_Source data_.
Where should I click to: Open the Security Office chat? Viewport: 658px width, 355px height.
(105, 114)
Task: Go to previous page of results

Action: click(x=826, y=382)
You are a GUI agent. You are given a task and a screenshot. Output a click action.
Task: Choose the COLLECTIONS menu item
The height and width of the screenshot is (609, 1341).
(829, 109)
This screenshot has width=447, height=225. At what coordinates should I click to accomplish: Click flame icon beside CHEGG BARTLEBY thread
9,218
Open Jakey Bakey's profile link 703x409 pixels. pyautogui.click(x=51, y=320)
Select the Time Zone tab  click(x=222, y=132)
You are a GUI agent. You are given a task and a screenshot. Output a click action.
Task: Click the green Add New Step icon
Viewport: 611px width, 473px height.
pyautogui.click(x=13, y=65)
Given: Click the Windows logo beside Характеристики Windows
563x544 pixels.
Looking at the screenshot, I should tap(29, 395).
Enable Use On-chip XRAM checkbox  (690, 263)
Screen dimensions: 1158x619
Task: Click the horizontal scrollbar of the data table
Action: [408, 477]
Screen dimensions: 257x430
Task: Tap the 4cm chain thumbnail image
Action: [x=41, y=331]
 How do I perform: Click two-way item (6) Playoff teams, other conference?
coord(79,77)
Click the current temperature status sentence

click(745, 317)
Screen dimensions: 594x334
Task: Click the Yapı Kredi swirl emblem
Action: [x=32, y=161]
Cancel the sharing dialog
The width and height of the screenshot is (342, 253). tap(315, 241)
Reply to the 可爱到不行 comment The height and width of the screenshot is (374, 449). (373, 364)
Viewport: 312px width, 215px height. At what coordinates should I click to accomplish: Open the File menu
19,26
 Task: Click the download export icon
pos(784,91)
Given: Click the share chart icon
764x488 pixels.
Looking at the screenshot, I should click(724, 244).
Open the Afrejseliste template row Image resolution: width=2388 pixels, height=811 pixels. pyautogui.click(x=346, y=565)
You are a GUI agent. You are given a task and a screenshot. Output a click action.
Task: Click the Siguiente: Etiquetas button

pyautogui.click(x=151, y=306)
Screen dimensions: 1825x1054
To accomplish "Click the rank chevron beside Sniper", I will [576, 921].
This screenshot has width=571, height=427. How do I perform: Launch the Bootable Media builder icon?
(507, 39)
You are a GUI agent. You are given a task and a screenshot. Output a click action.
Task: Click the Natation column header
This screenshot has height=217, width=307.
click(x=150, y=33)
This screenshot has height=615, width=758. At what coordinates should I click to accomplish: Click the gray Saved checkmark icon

_Your task_.
Word for word, give back all the lines above.

_Answer below_.
Where should I click to: Open the Security Office chat? Viewport: 658px width, 355px height.
(105, 114)
Task: Go to previous page of results

Action: click(x=826, y=382)
You are a GUI agent. You are given a task and a screenshot. Output a click action.
Task: Choose the COLLECTIONS menu item
The height and width of the screenshot is (609, 1341).
(829, 109)
This screenshot has width=447, height=225. At what coordinates should I click to accomplish: Click flame icon beside CHEGG BARTLEBY thread
9,218
Open Jakey Bakey's profile link 703x409 pixels. pyautogui.click(x=51, y=320)
Select the Time Zone tab  click(x=222, y=132)
You are a GUI agent. You are given a task and a screenshot. Output a click action.
Task: Click the green Add New Step icon
Viewport: 611px width, 473px height.
pyautogui.click(x=13, y=65)
Given: Click the Windows logo beside Характеристики Windows
563x544 pixels.
Looking at the screenshot, I should tap(29, 395).
Enable Use On-chip XRAM checkbox  (690, 263)
Screen dimensions: 1158x619
Task: Click the horizontal scrollbar of the data table
Action: [408, 477]
Screen dimensions: 257x430
Task: Tap the 4cm chain thumbnail image
Action: [x=41, y=331]
 How do I perform: Click two-way item (6) Playoff teams, other conference?
coord(79,77)
Click the current temperature status sentence

click(745, 317)
Screen dimensions: 594x334
Task: Click the Yapı Kredi swirl emblem
Action: [x=32, y=161]
Cancel the sharing dialog
The width and height of the screenshot is (342, 253). tap(315, 241)
Reply to the 可爱到不行 comment The height and width of the screenshot is (374, 449). (373, 364)
Viewport: 312px width, 215px height. At what coordinates should I click to accomplish: Open the File menu
19,26
 Task: Click the download export icon
pos(784,91)
Given: Click the share chart icon
764x488 pixels.
Looking at the screenshot, I should click(724, 244).
Open the Afrejseliste template row Image resolution: width=2388 pixels, height=811 pixels. pyautogui.click(x=346, y=565)
You are a GUI agent. You are given a task and a screenshot. Output a click action.
Task: Click the Siguiente: Etiquetas button

pyautogui.click(x=151, y=306)
Screen dimensions: 1825x1054
To accomplish "Click the rank chevron beside Sniper", I will [576, 921].
This screenshot has width=571, height=427. How do I perform: Launch the Bootable Media builder icon?
(507, 39)
You are a GUI agent. You are given a task and a screenshot. Output a click action.
Task: Click the Natation column header
This screenshot has height=217, width=307.
click(x=150, y=33)
This screenshot has height=615, width=758. At what coordinates should I click to accomplish: Click the gray Saved checkmark icon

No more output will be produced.